The logicalName value is available in the Data Set Logical Name property in Studio. For details, see Obtaining the Data Set Logical Name.

Filter predicate format

A filter predicate is mandatory and is one simple Boolean expression (not compounded), with this format:

"columnName operator filterValue"

where:

columnName is the name of a column in the source Hive table.
operator is one of the following comparison operators:
- =
- <>
- >
- >=
- <
- <=
filterValue is a primitive value. Only primitive data types are supported, which are: integers (TINYINT, SMALLINT, INT, and BIGINT), floating point numbers (FLOAT and DOUBLE), Booleans (BOOLEAN), and strings (STRING). Note that expressions (such as "amount+1") are not supported.

You should enclose the entire filter predicate in either double quotes or single quotes. If you need to use quotes within the filter predicate, use the other quotation format. For example, if you use double quotes to enclose the filter predicate, then use single quotes within the predicate itself.

If columnName is configured as a DATE or TIMESTAMP data type, you can use the unix_timestamp date function, with one of these syntaxes:

columnName operator unix_timestamp(dateValue)

columnName operator unix_timestamp(dateValue, dateFormat)

If dateFormat is not specified, then the DP CLI uses one of two default data formats:

// date-time format:
yyyy-MM-dd HH:mm:ss

// time-only format:
HH:mm:ss

The date-time format is used for columns that map to Dgraph mdex:dateTime attributes, while the time-only format is used for columns that map to Dgraph mdex:time attributes.

If dateFormat is specified, use a pattern described here: http://docs.oracle.com/javase/tutorial/i18n/format/simpleDateFormat.html

Note on data types in the filter predicate

You should pay close attention to the Hive column data types when constructing a filter for Incremental update, because the results of a comparison can differ.
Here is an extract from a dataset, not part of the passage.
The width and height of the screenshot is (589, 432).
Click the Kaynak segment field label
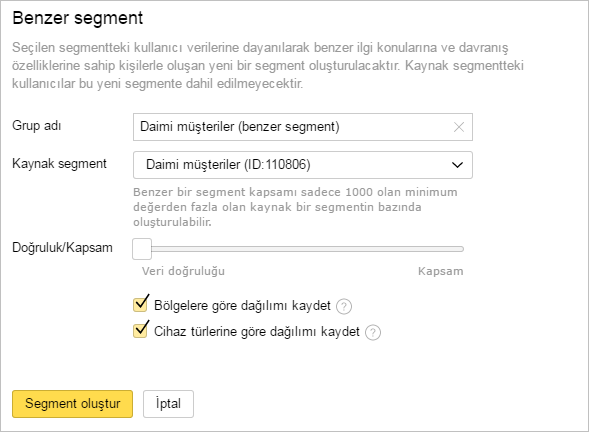59,164
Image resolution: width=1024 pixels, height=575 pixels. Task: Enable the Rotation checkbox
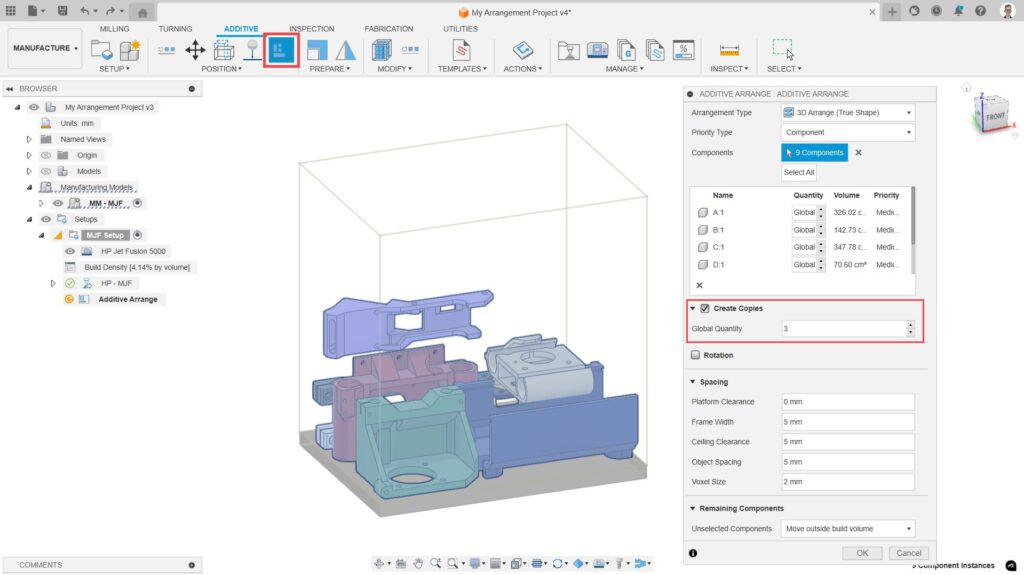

This is especially important for columns of type String, because results of String comparison are different from results of Number comparison.

Take, as an example, this filter that uses the "age" column in the Hive table:

./data_processing_CLI -incremental 10133:WarrantyClaims "age<18"

If the "age" column is a String column, then the results from the filter will be different than if "age" were a Number column (such as Int or Tinyint). The results would differ because:

If "age" is a Number column, then "age < 18" means the column value must be numerically less than 18. The value 6, for example, is numerically less than 18.
If "age" is a String column, then "age < 18" means the column value must be lexicographically less than 18. The value 6 is lexicographically more than 18.

Therefore, the number of filtered records will differ depending on the data type of the "age" column.

Also keep in mind that if the data set was originally created using File Upload in Studio, then the underlying Hive table for that data set will have all columns of type String.

Examples

Example 1: If the Hive "birthyear" column contains a year of birth for a person, then the command can be:

./data_processing_CLI --incrementalUpdate 10133:WarrantyClaims "claimyear > 1970"

In the example, only the records of claims made after 1970 are processed.

Example 2: Using the unix_timestamp function with a supplied date-time format:

./data_processing_CLI --incrementalUpdate 10133:WarrantyClaims 
 "factsales_shipdatekey_date >= unix_timestamp('2006-01-01 00:00:00', 'yyy-MM-dd HH:mm:ss')"

Example 3: Another example of using the unix_timestamp function with a supplied date-time format:

./data_processing_CLI --incrementalUpdate 10133:WarrantyClaims
"creation_date >= unix_timestamp('2015-06-01 20:00:00', 'yyyy-MM-dd HH:mm:ss')"

Example 4: An invalid example of using the unix_timestamp function with a date that does not contain a time:

./data_processing_CLI --incrementalUpdate 10133:WarrantyClaims
"claim_date >= unix_timestamp('2000-01-01')"

The error will be:

16:41:29.375 main ERROR: Failed to parse date / time value '2000-01-01' using the format 'yyyy-MM-dd HH:mm:ss'